For vacation rental operators and independent hotels, the immediate practical question is not "should we build an AI agent?" It is: how well structured and machine-accessible is our data?

Property information, availability, rates, policies, and guest-facing content — if these live in well-structured, accessible systems, they can be exposed to AI channels with manageable effort. If they live in PDFs, spreadsheets, or siloed systems with no API access, the technical gap becomes significant before any AI benefit is possible.

Where to start — a practitioner's view

Audit your data layer first. Which guest questions could be answered from structured data you already have? Start with the highest-volume inquiries — check-in instructions, amenities, availability, parking — and assess how accessible that information actually is to an external system. That gap assessment is more valuable right now than any AI tool evaluation.

A note on what I am adding — and what is Roukas's work

The statistical data, infrastructure analysis, and distribution framework in this piece are drawn directly from Roukas's article. I have cited him throughout and encourage you to read the original — it is substantially longer and covers the OTA competitive dynamics, the A2A and payment protocols, and the broader economic implications in much greater depth than I have summarized here.
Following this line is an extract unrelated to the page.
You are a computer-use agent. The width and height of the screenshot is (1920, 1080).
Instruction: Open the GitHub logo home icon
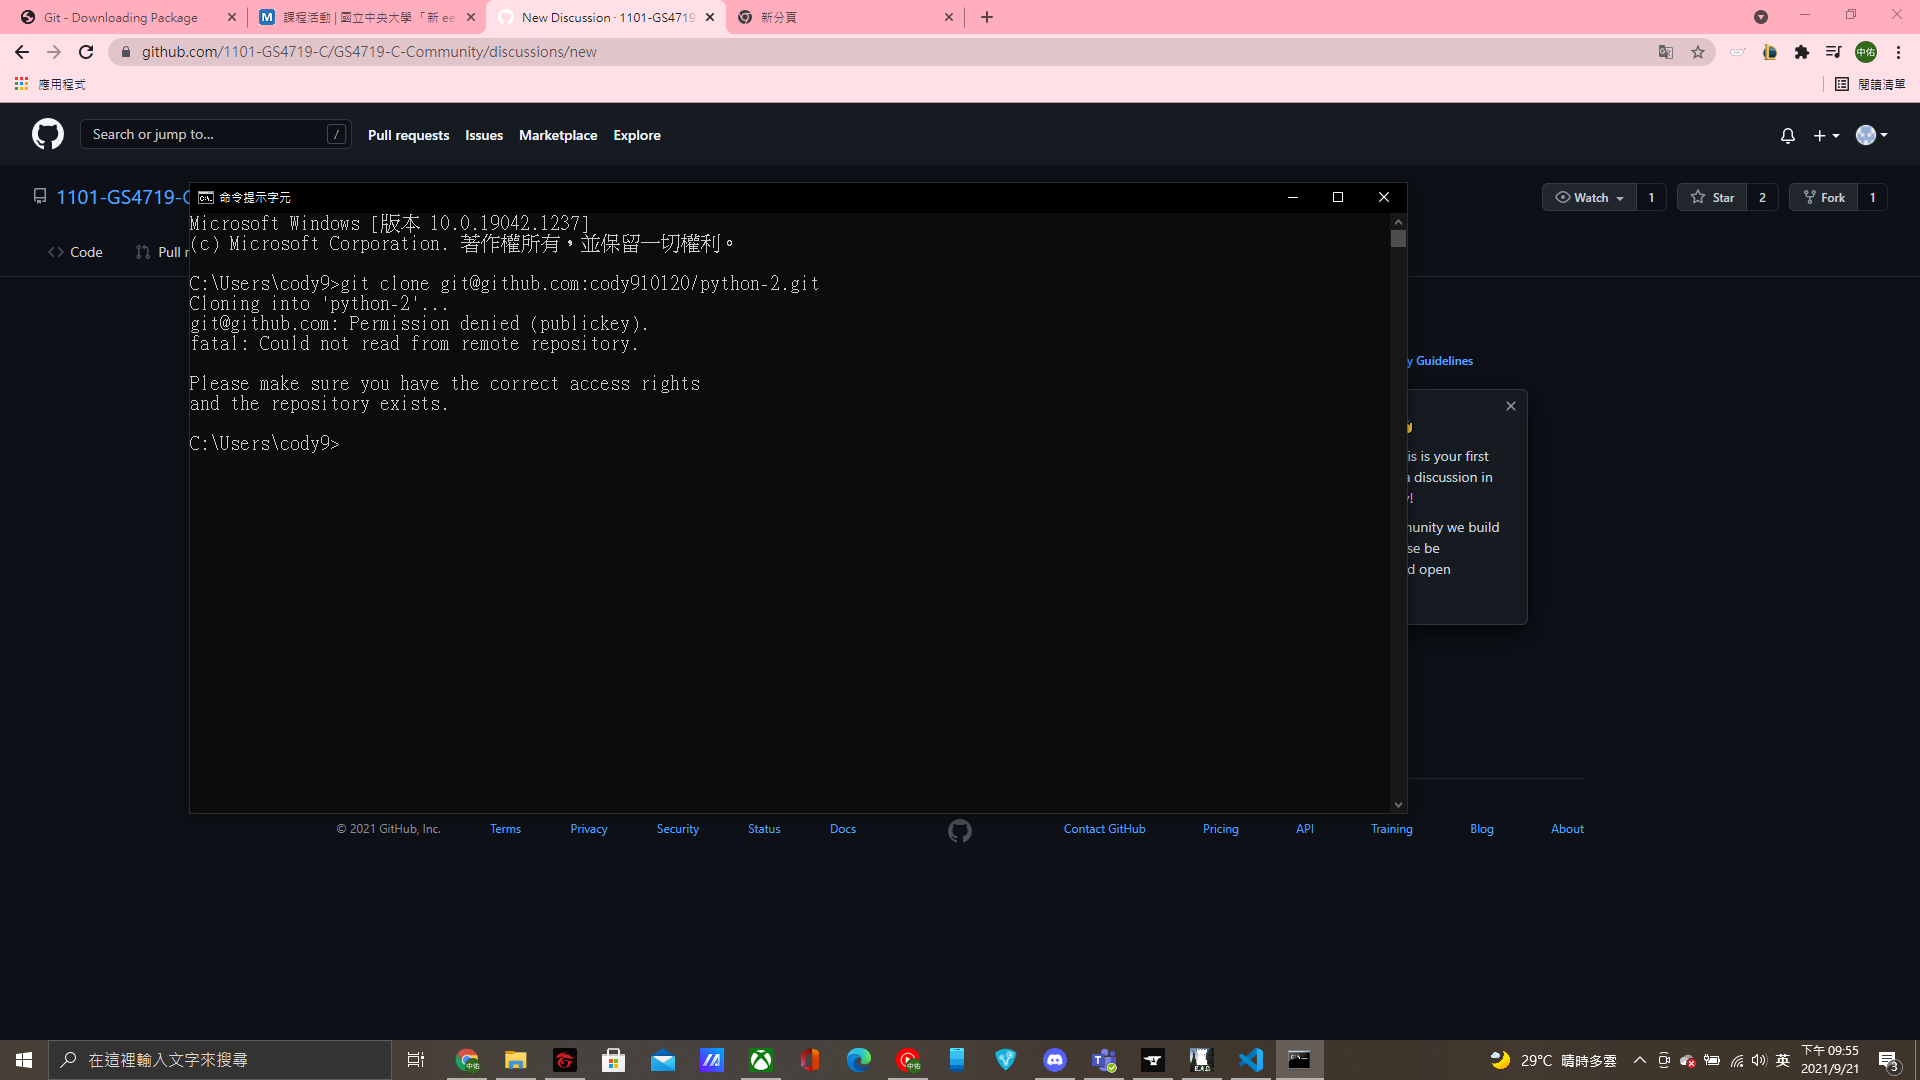tap(46, 133)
What I have added is the operational lens: what this means specifically for vacation rental operators and independent hotels, and where the practical starting points are based on the work I have been doing in this space. That layer is my own, and it reflects my experience building these systems — not a claim to independent research.

Attribution and sources

The primary source for this piece is George Roukas, The Silent Build of the Agentic Web and the Coming Shift in Travel Distribution, LinkedIn Pulse, March 27, 2026. Statistics cited — Phocuswright March 2026, Adobe 2025, MCP adoption data from Anthropic and the Agentic AI Foundation — are as reported by Roukas in that article. Operator observations are my own and reflect direct experience building MCP integrations for hospitality clients. This piece does not constitute independent research and should not be cited as such.